Volkswagen chief executive Herbert Diess recently said: “We should do the utmost to really stop the war and get back to negotiations and get back to trying to open up the world again.”

I grew up with a Volkswagen Golf. When I became a parent, my perception that Volkswagen was reliable guided my purchase of another Volkswagen Golf. So, to say I found this comment disappointing is an understatement.

In recent months, my Ukrainian colleagues have joined team meetings from bomb shelters, and missed work because they’ve spent the night patrolling their city.

Negotiations with Russia today would mean ceding Ukrainian territory, allowing the subjugation of Ukrainian citizens in the east of the country, and witnessing their forced displacement across Russia. It means accepting the rule of brute force in international relations.

Is that the price of restarting car production? If so, we need to ask what Volkswagen’s brand values – “responsibility”, “honesty”, “bravery” and “reliability” – really mean. Are they values at all?

Brand values aren’t a good thing to say on your website. They are what actually governs your decision-making. They guide how your colleagues approach and deal with situations – especially the hard ones.

Brand values aren’t a good thing to say on your website. They are what actually governs your decision-making.

Volkswagen AG agrees. It describes its brand values as the “basis of our common corporate culture”. It includes responsibility – being “part of society” – and that it does “the right thing out of inner conviction”. Bravery and reliability – that the company “can be counted on” – are also listed.

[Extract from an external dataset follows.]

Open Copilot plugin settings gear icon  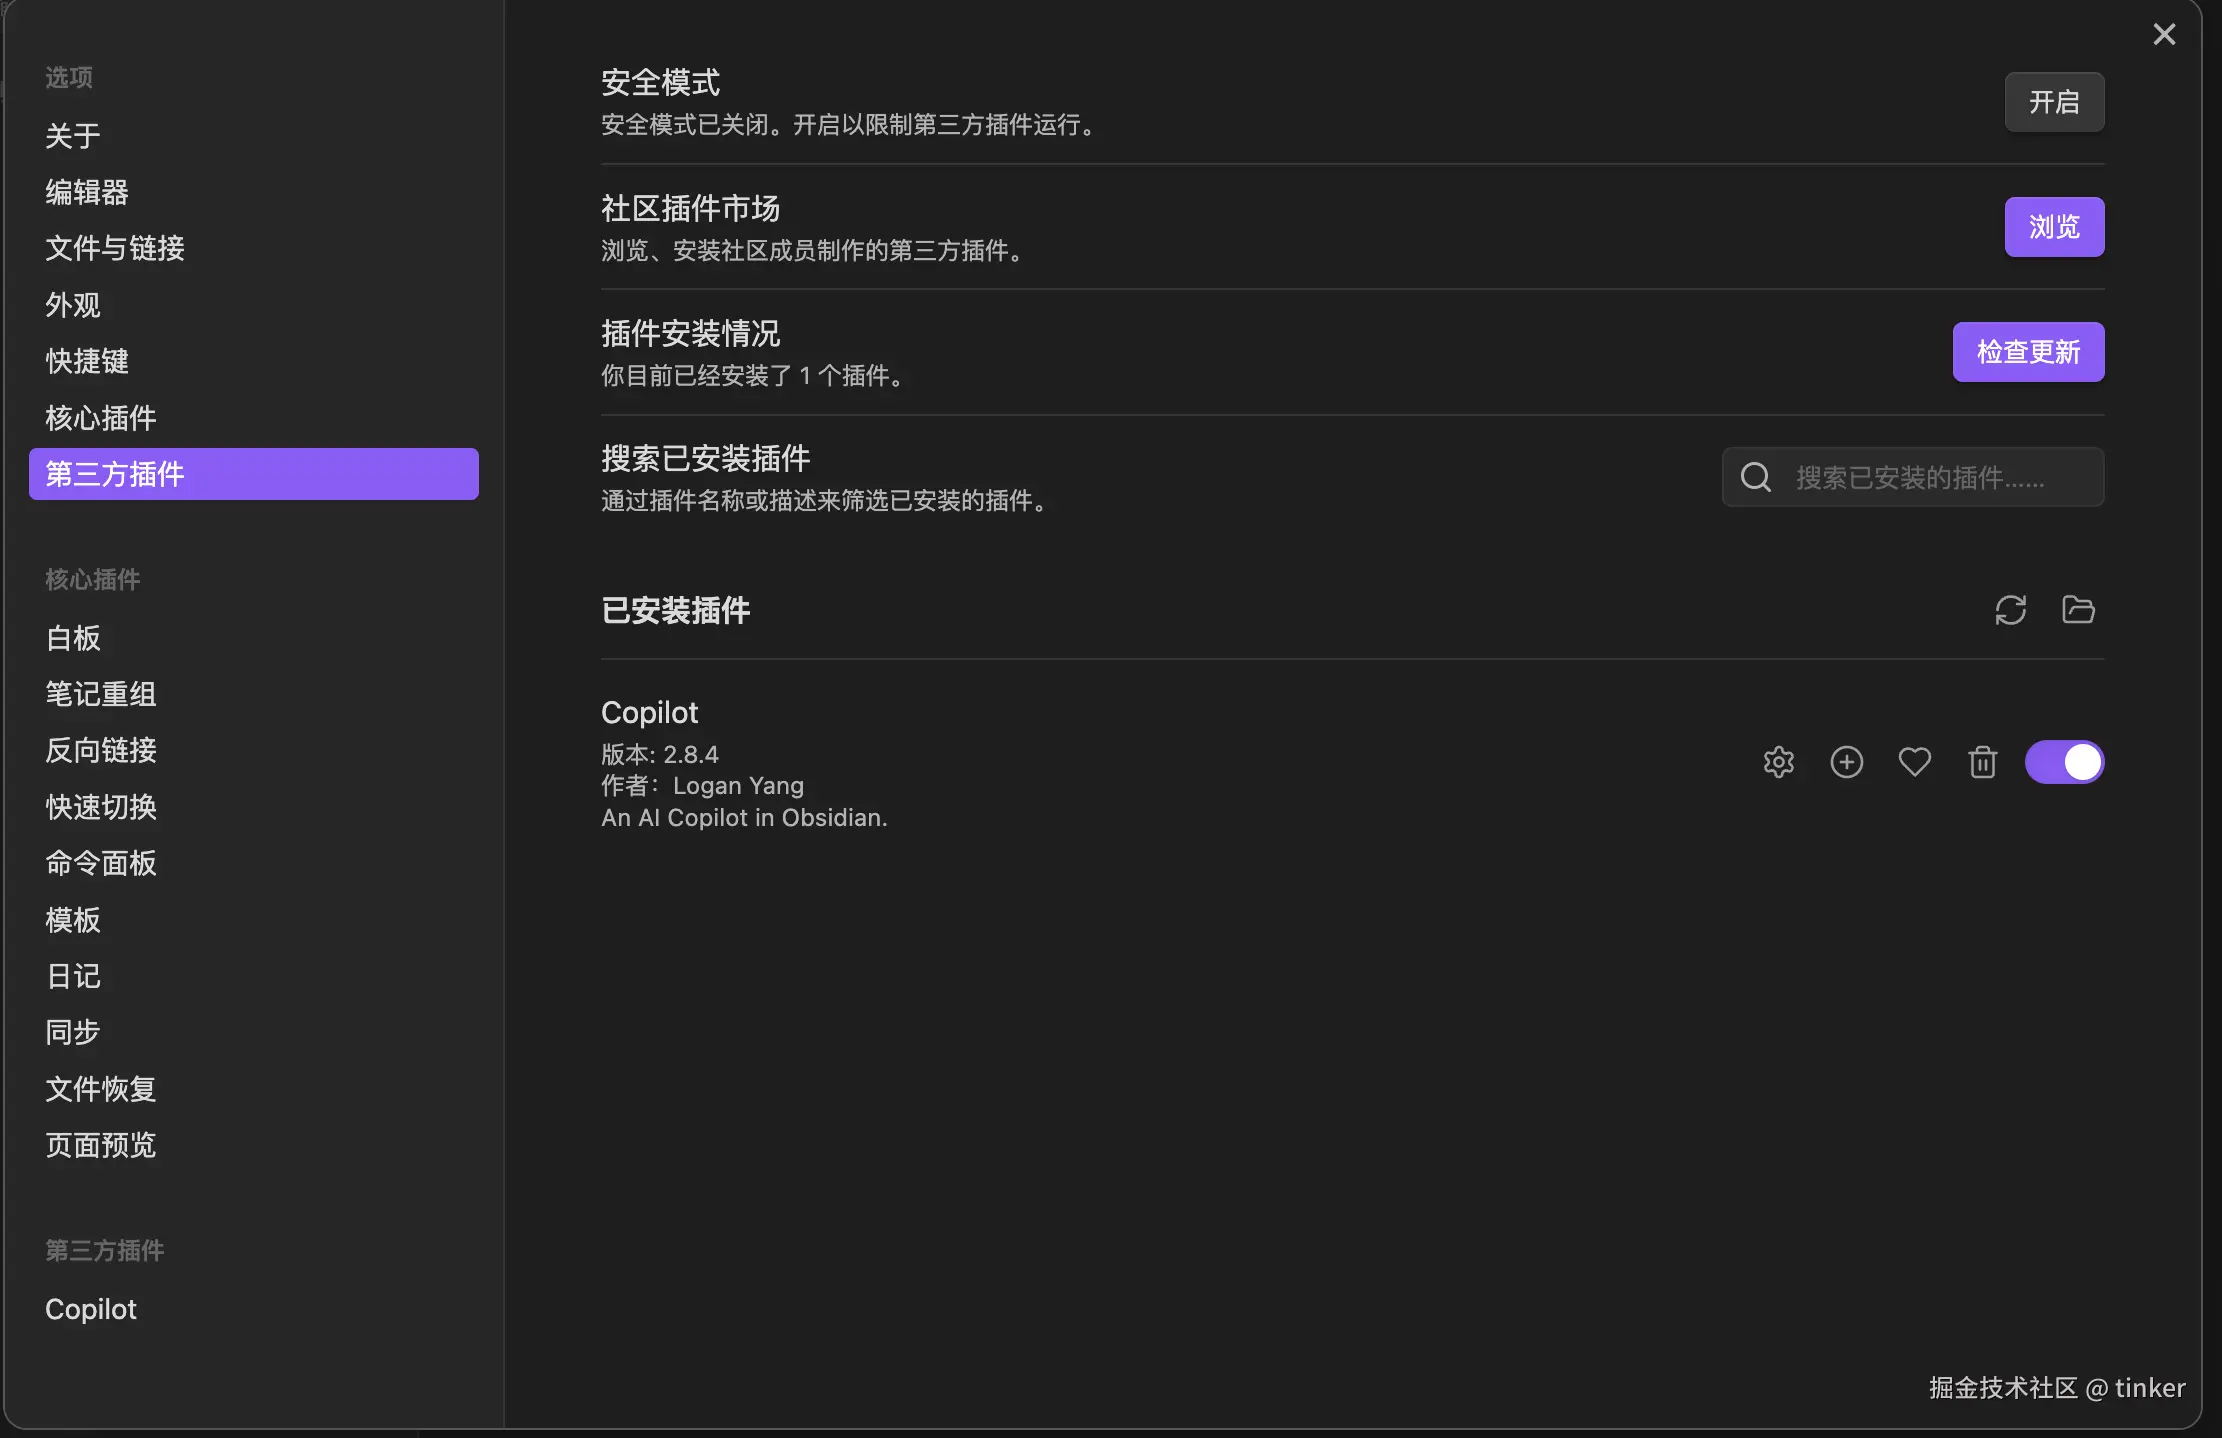click(x=1778, y=762)
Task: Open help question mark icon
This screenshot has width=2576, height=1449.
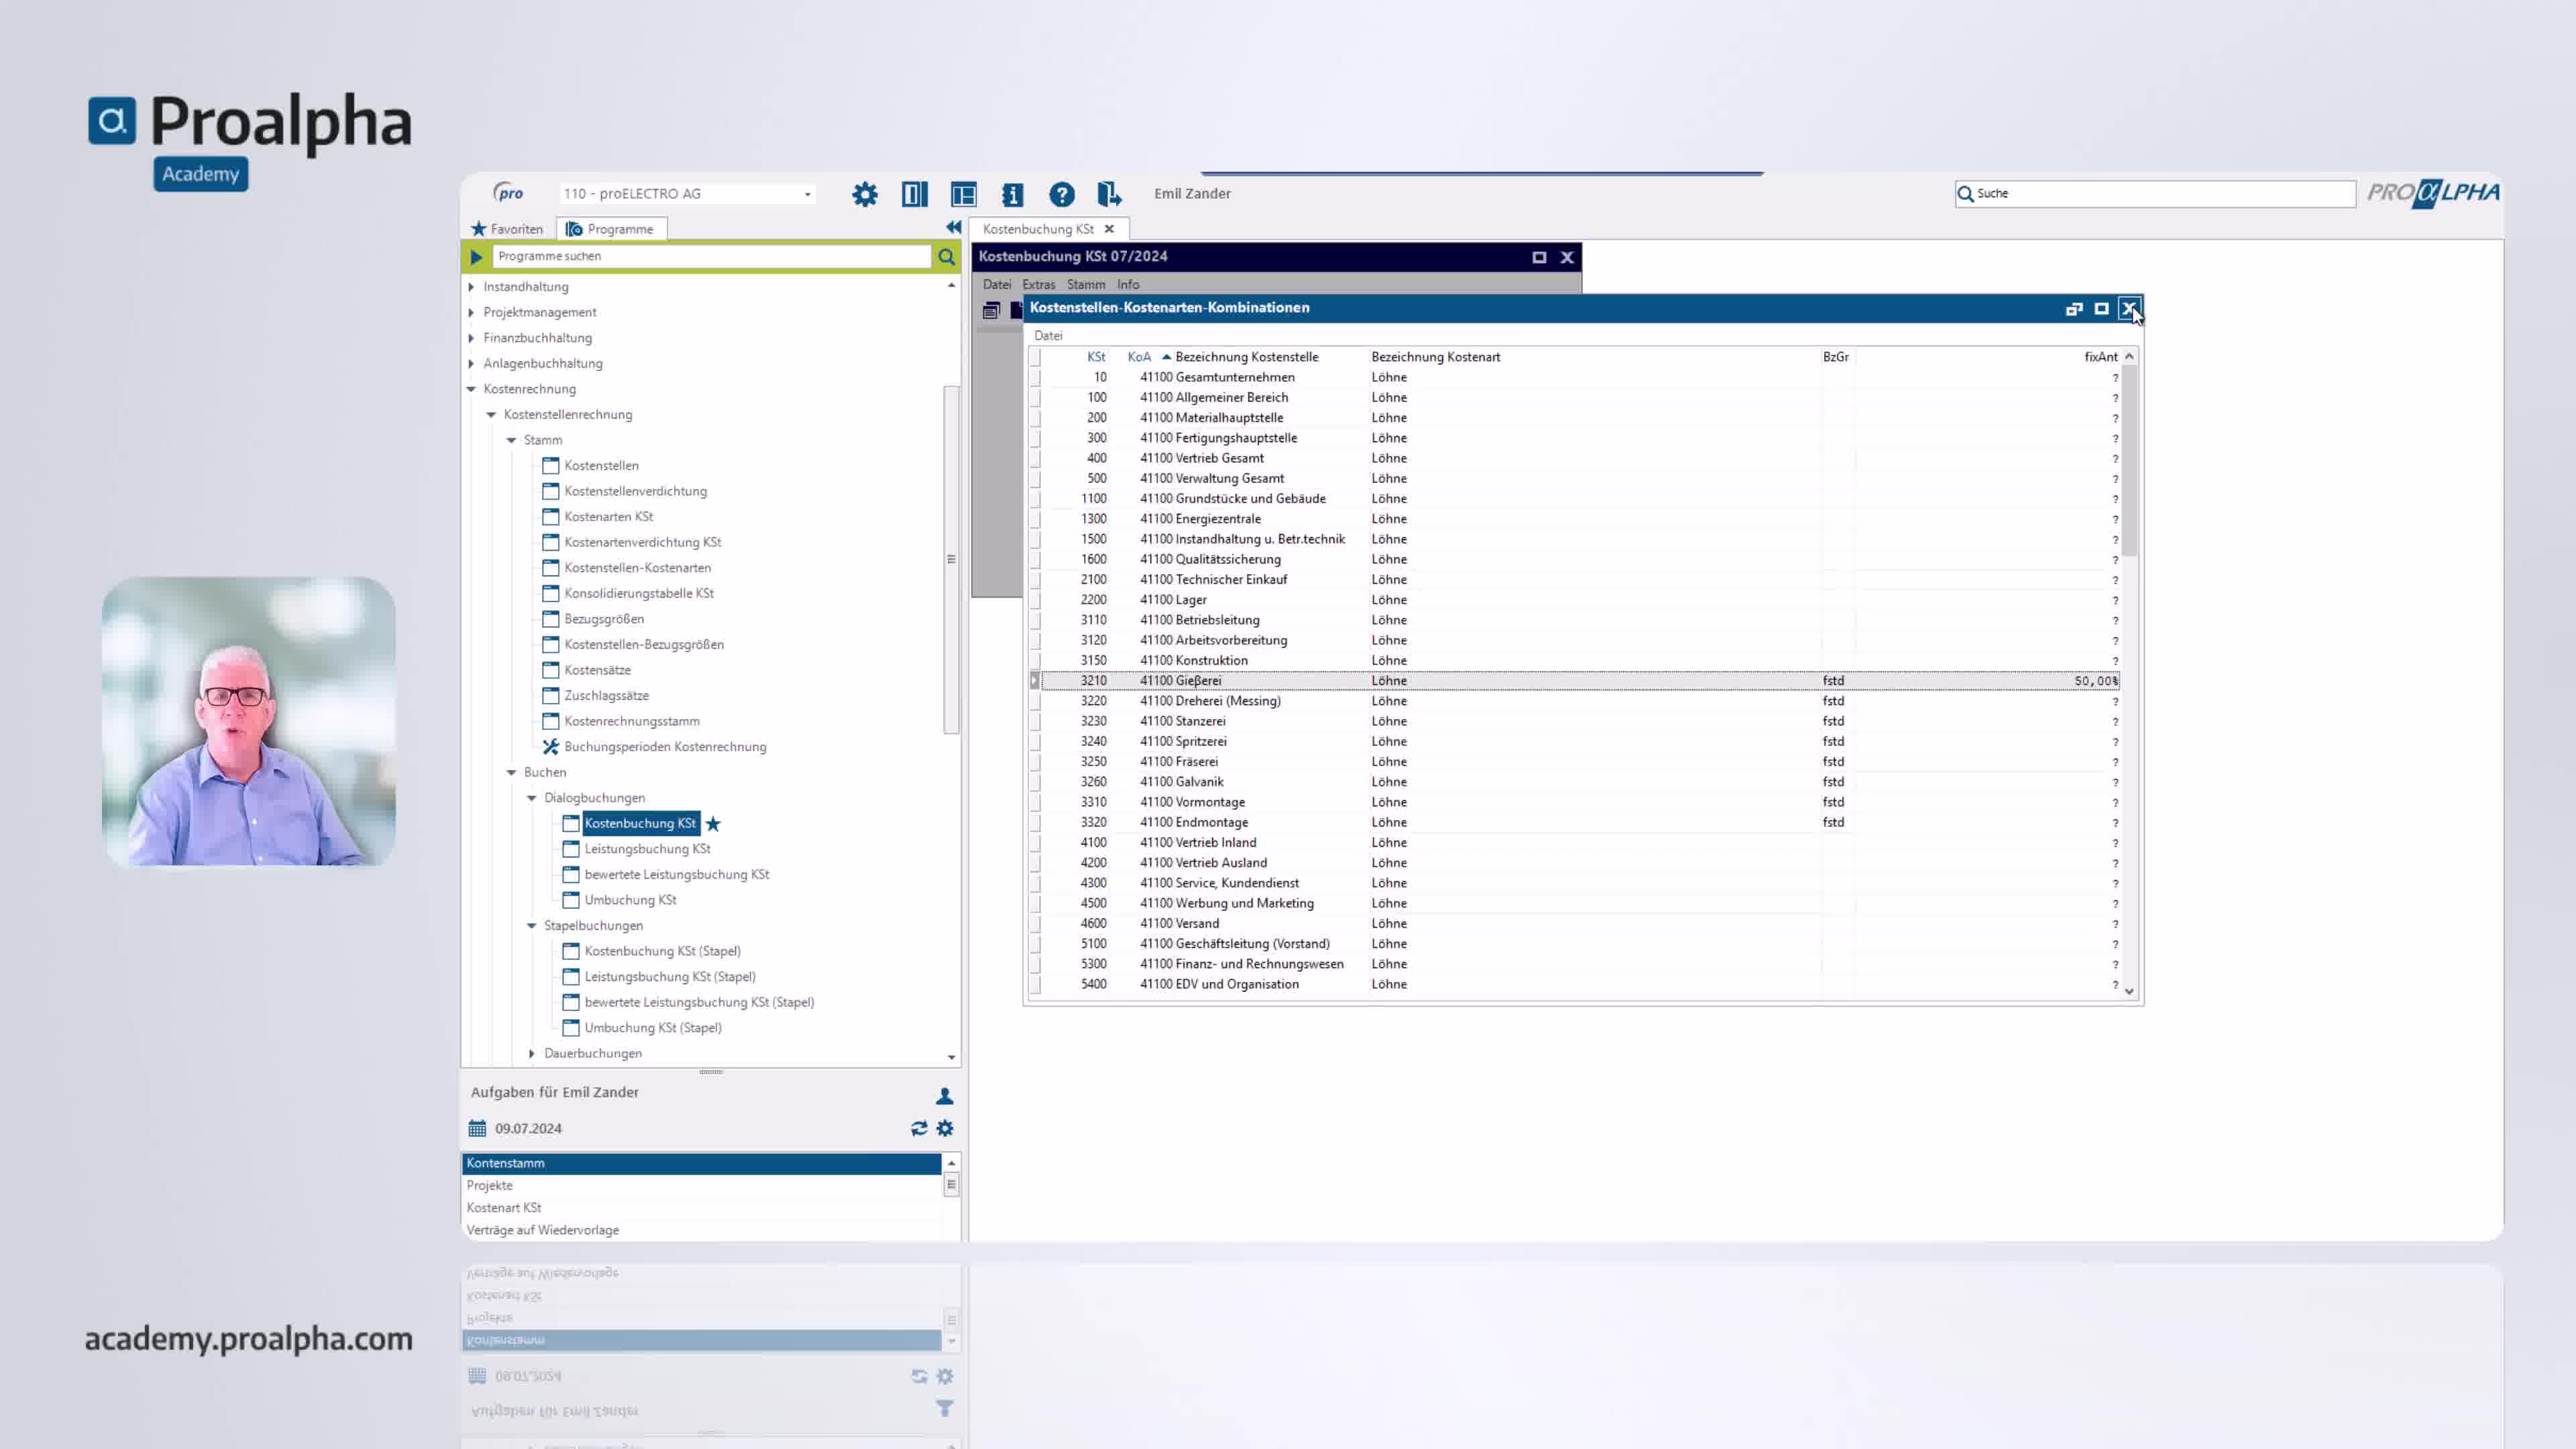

Beyond the company cheating on emissions tests – bringing its honesty into question – its sense of “responsibility” has been shaken by its refusal to close a factory in China’s Xinjiang province, where the Uighur minority faces forced labour and re-education.

When I wrote to Volkswagen – as an owner of one of its cars – to express my dismay at Deiss’ comments, I was told: “If there is a deep recession in Europe due to higher energy and raw material costs that will impact sales in Europe – not just for us [but] for many industries. I think that’s simply logical. If a resolution of the conflict means we avoid a recession then that is clearly better for consumers and industry. Again, logical economics.”

You should feel brand values in your interactions with an organisation. If Volkswagen isn’t brave enough to prioritise what’s important when it comes to Ukraine, then what actually guides the company’s behaviour? Presumably, the pursuit of profit over all else. Why would I trust the safety of my four-year-old son to such a firm?

This is why I love working with policy institutes, think tanks, and NGOs: because values are at the heart of what you do.

Whether you are focused on driving free market reforms because you believe that this is the way to improve the least well off in society. Or you are a charity advocating for the benefits of immigration for both the host country and the immigrants themselves.

Unlike VW, your values actually mean something. It’s why you turn up at work each day. And that is something to be celebrated. We need more organisations in the world that stand up for what they believe in – we’d be lost without them.